W poniedziałek i w nocy z poniedziałku na wtorek pogodnie tylko na północy kraju. To dobra wiadomość dla tych, którzy jeszcze wypoczywają nad morzem. W reszcie kraju zachmurzenie na ogół duże, opady deszczu, przejściowo o natężeniu silnym. Od Śląska po Podkarpacie możliwe burze. Prognozowane sumy opadów do 25 mm, lokalnie do 35 mm w ciągu 12 godzin, w dzień głównie na zachodzie, w nocy na południu i południowym wschodzie. Temperatura w ciągu dnia sięgnie jedynie 16-22 st. Celsjusza.

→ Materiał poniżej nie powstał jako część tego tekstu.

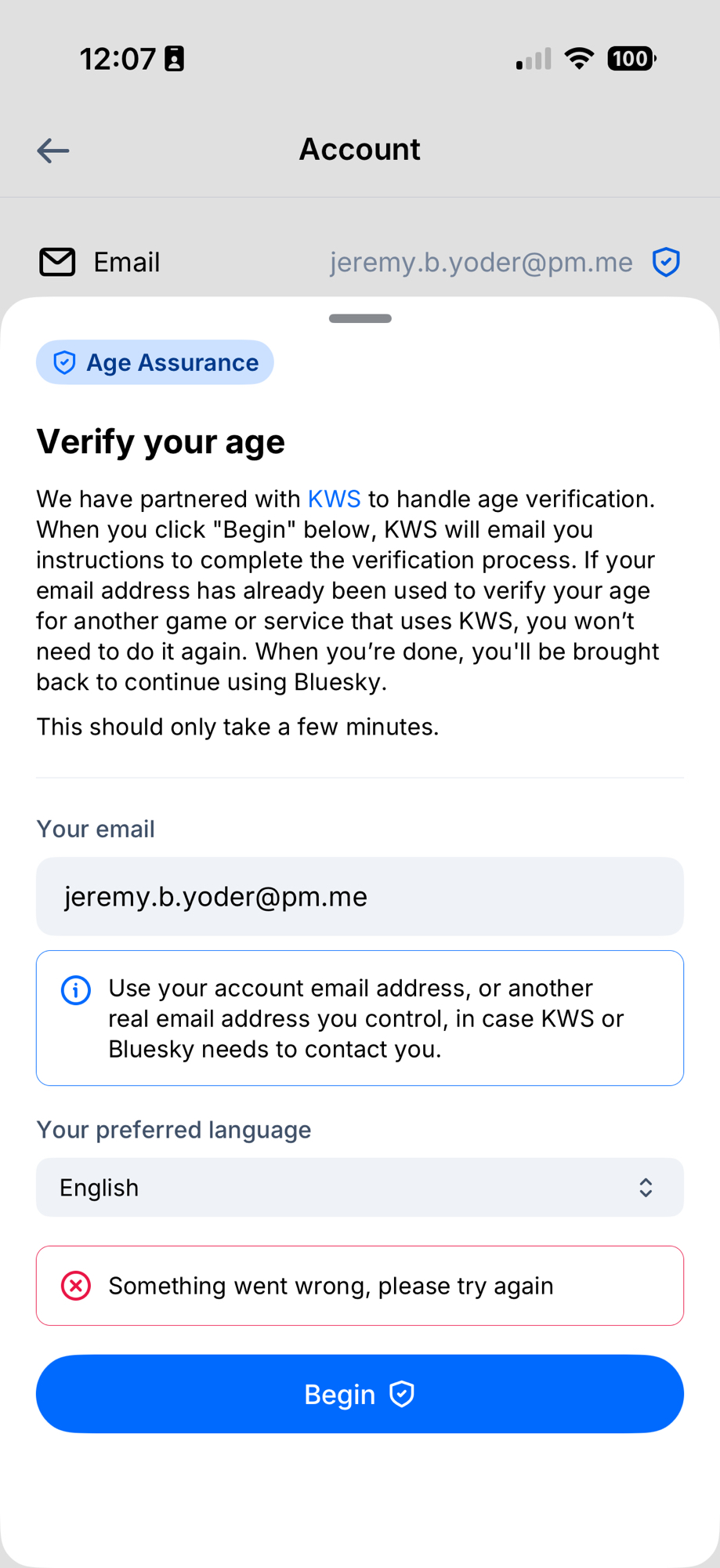Tap the sheet drag handle

[360, 318]
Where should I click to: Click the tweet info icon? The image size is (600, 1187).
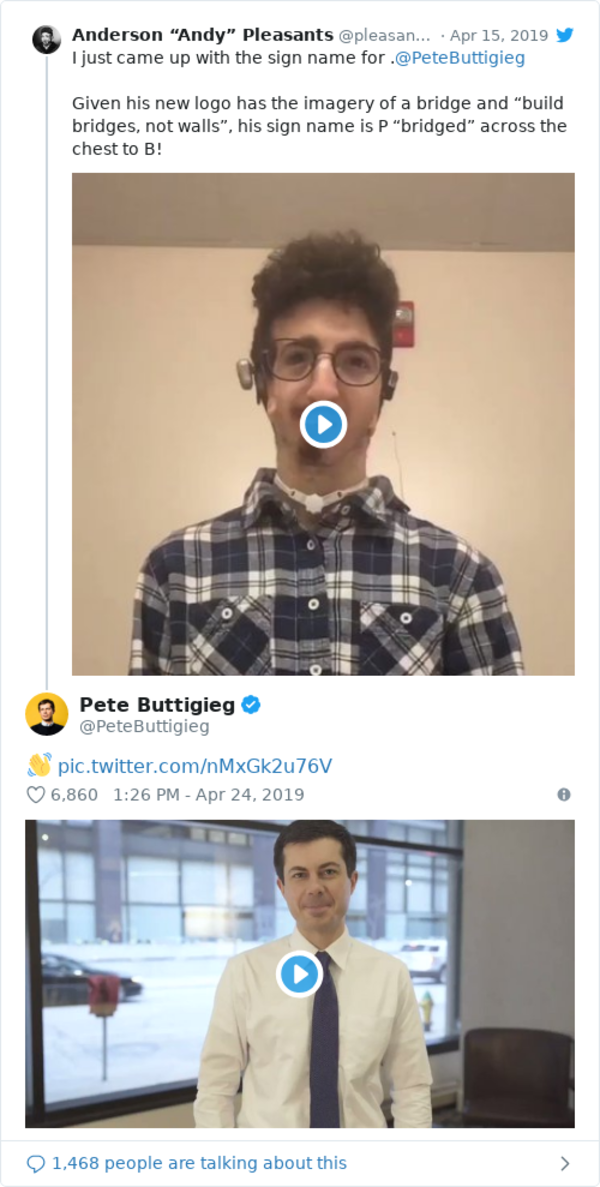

Wiatr wschodni i północny, nad morzem okresami dość silny, w porywach do 60 km/h, w czasie burz porywy do 65 km/h.
We wtorek w północnej połowie kraju zachmurzenie małe oraz umiarkowane i tylko lokalnie możliwy przelotny deszcz. W pozostałej części kraju pochmurno, opady deszczu, w Karpatach i na Podkarpaciu możliwe burze. W południowo wschodniej części kraju opady miejscami mogą być intensywne, do 25 mm. Temperatura od 15-21 stopni. Noc z wtorku na środę chłodna, od 5-10 stopni, nad morzem do 13.
W środę zapowiada się poprawa pogody, więcej słońca, popsuje się za to na północy - tam zachmurzy się i przelotnie spadnie deszcz. Temperatura od 17. stopni na wschodzie do 22. na zachodzie. Na wybrzeżu okresami wiatr dość silny i silny, w porywach do 65 km/h.
Od czwartku do niedzieli utrzyma się deszczowa pogoda, dużo chmur, niewiele słońca. Temperatura od 15-20 kresek. Wiatr słaby i umiarkowany, na wybrzeżu okresami dość silny, porywisty, głównie z kierunków zachodnich i północnych.
Zdaniem synoptyków - to jeszcze nie koniec lata w Polsce, ale na słoneczne dni i wysokie temperatury przyjdzie poczekać do września.